▶ [Work item]
Every line of the entries with the word "width" in it should be shown.

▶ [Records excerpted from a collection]
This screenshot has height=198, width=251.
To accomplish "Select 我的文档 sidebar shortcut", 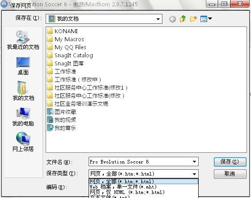I will click(23, 91).
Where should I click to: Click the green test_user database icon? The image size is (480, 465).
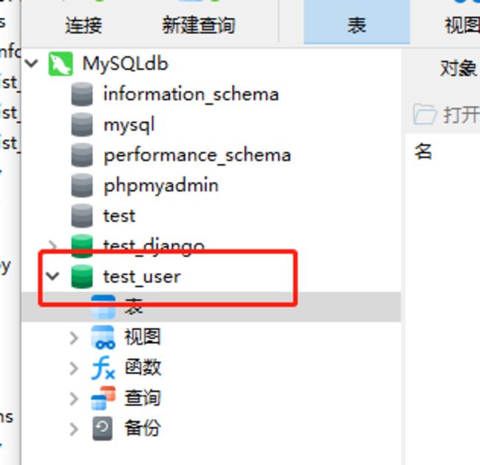pos(82,276)
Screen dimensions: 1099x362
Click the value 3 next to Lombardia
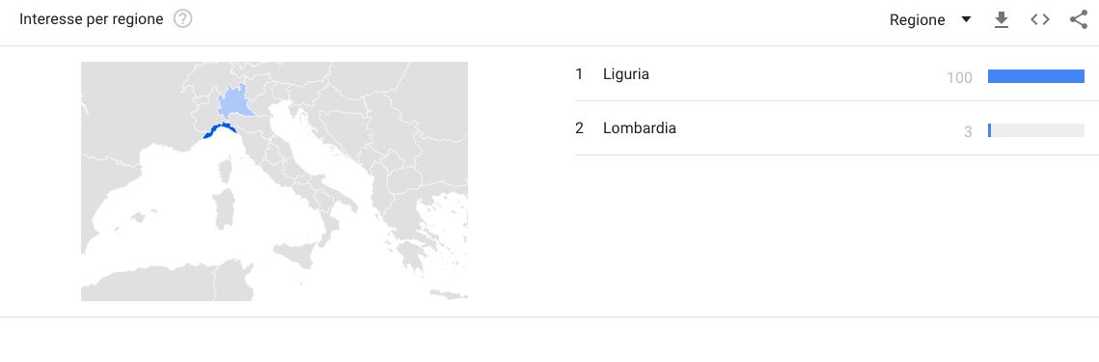click(x=968, y=132)
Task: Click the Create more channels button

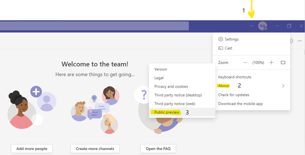Action: [x=95, y=149]
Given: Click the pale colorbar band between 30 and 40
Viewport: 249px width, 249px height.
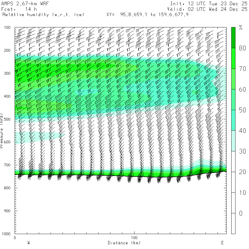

▶ [Expected answer]
This screenshot has height=198, width=251.
Viewport: 249px width, 249px height.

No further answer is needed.